News Release

Can we learn new tricks from an old drug in treating heart attacks?

Bretylium's unique effects may point to new concept of heart attacks

Peer-Reviewed Publication

University of Minnesota

An "old" drug has unique benefits for patients with acute myocardial infarction (AMI; commonly known as heart attack), a finding that may contribute to a new understanding of how heart attacks develop, according to an article in the September/October American Journal of Therapeutics.

In the definitive report, Marvin Bacaner, M.D., University of Minnesota, describes the effects of the antiarrhythmic drug bretylium tosylate in preventing dangerous heart rhythm disorders and other complications after AMI.

Bretylium works by blocking release of the "fight or flight" hormone adrenaline, preventing activation of the sympathetic nervous system. Given intravenously, bretylium was once the mainstay of treatment for ventricular fibrillation and other heart rhythm disorders after AMI, although in recent years it has been largely replaced by other drugs.

However, Dr. Bacaner now believes that bretylium may offer unique advantages in heart attack treatment, and that it can be given effectively orally. In a study of 110 patients with AMI, potentially deadly arrhythmias developed in just 8 percent of patients treated with bretylium, compared to 65 percent of those treated with a different drug, liodcaine.

Bretylium's adrenaline-blocking effect may lead to other benefits as well. In 31 percent of patients taking bretylium, the evolving heart attack did not develop into a "true" myocardial infarction, with permanent damage to the heart muscle. In contrast, 95 percent of patients treated with lidocaine developed a large heart attack.

A clue to the importance of blocking the sympathetic nervous system was that bretylium-treated patients remained warm and dry, with normal skin color. In contrast, patients receiving lidocaine were pale, sweaty, and cool, all signs of sympathetic nervous system activation.

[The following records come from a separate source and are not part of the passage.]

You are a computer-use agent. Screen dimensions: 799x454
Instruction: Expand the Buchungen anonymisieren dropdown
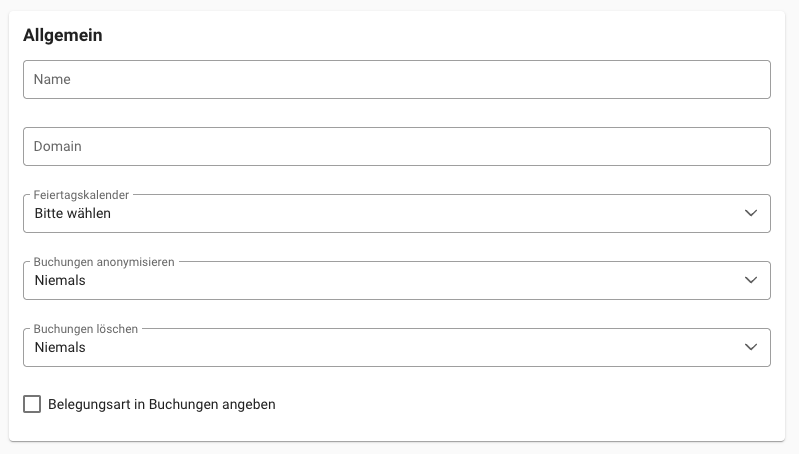pyautogui.click(x=396, y=281)
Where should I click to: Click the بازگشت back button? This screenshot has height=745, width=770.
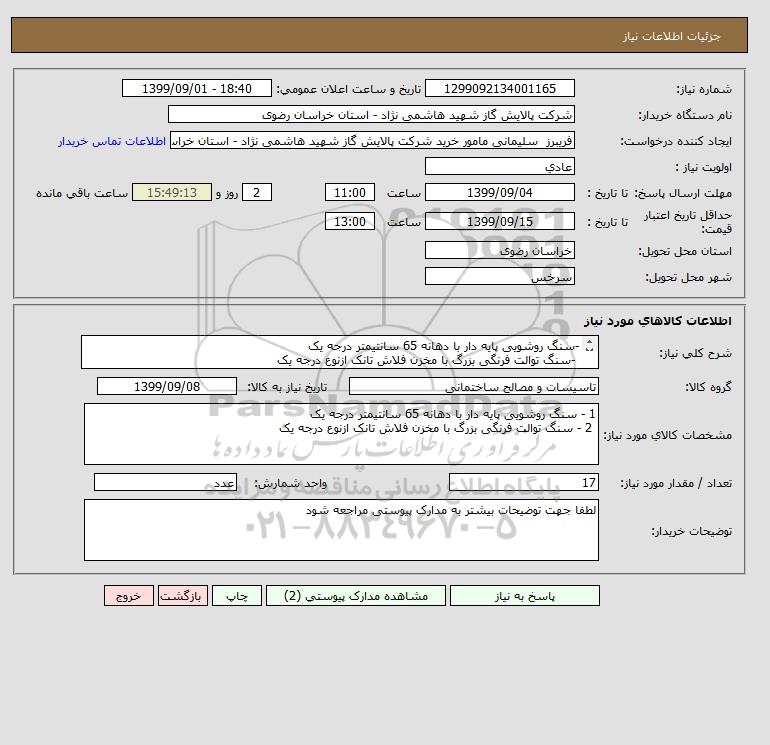click(183, 596)

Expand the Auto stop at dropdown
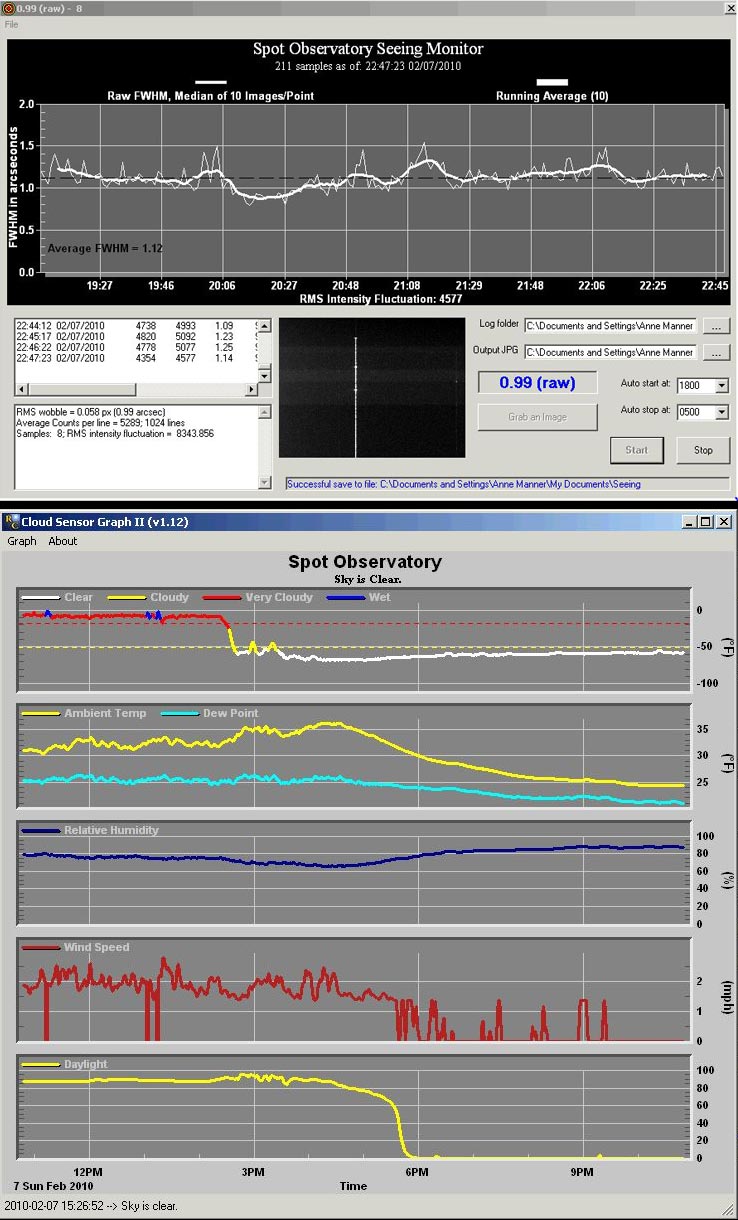[722, 412]
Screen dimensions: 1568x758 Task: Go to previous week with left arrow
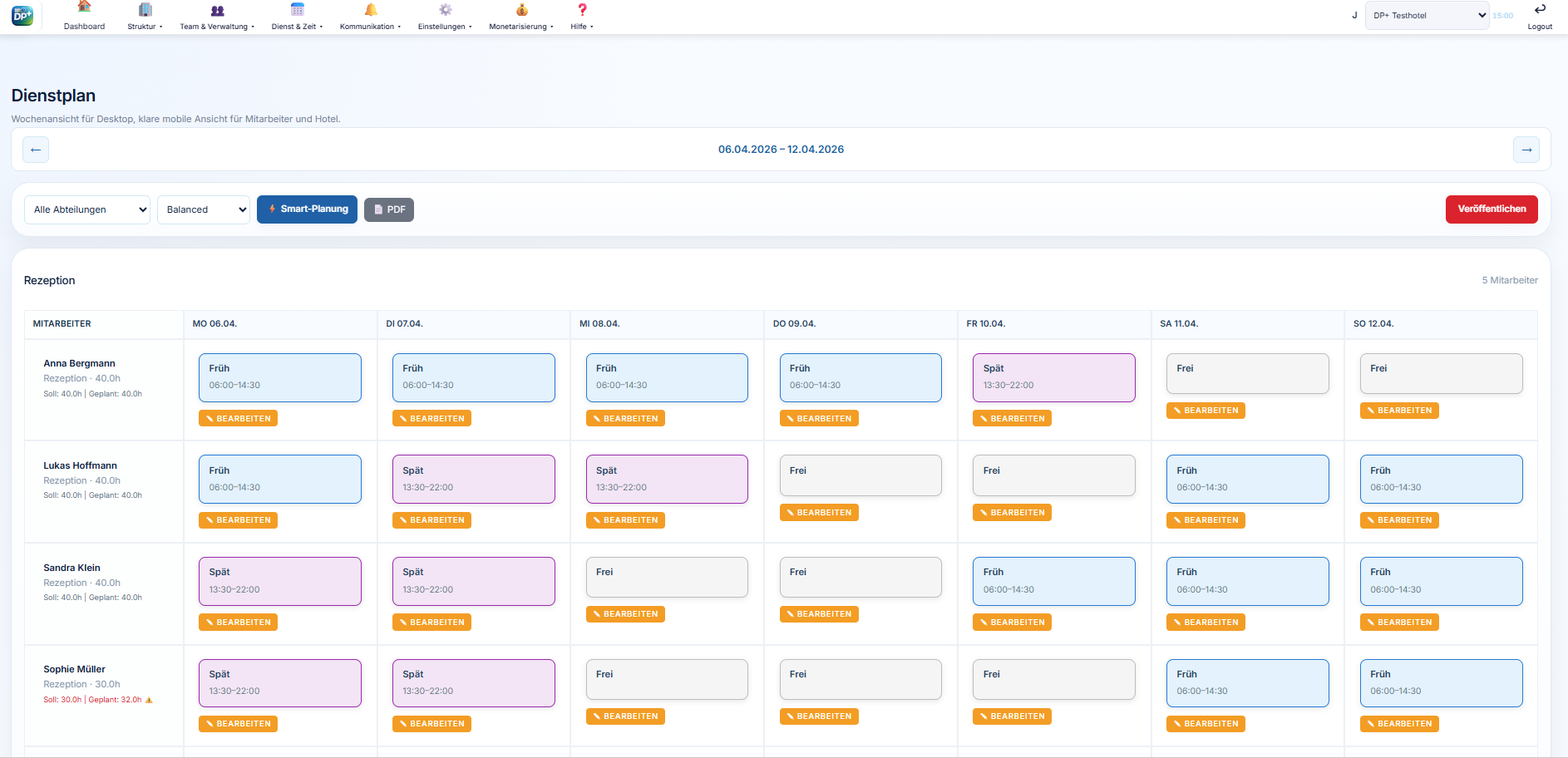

Taken together, the findings suggest that the sympathetic nervous system plays an important role in the development of AMI. While clogged arteries are a major factor, Dr. Bacaner points out that it isn't the only cause of the problem: some people have AMIs even though they have no coronary blockage, while others have blocked arteries but never experience a heart attack.

Sympathetic nervous system activation may be a previously underappreciated contributor to arrhythmias and heart muscle damage after heart attack. In the past, bretylium was available for intravenous use only. Dr. Bacaner has recently developed an oral form, which may offer a new approach to preventing arrhythmias as well as other dangerous complications.

"Dr. Bacaner is a true pioneer in the treatment of heart disease, and his development of an oral formulation of bretylium has the potential to extend the utility of discoveries made a half-century ago," says John C. Somberg, M.D., editor of the American Journal of Therapeutics. "Although further, rigorous 'proof of concept' studies will be needed, Dr. Bacaner's ideas about the importance of the sympathetic nervous system may offer a new paradigm for the understanding of heart disease."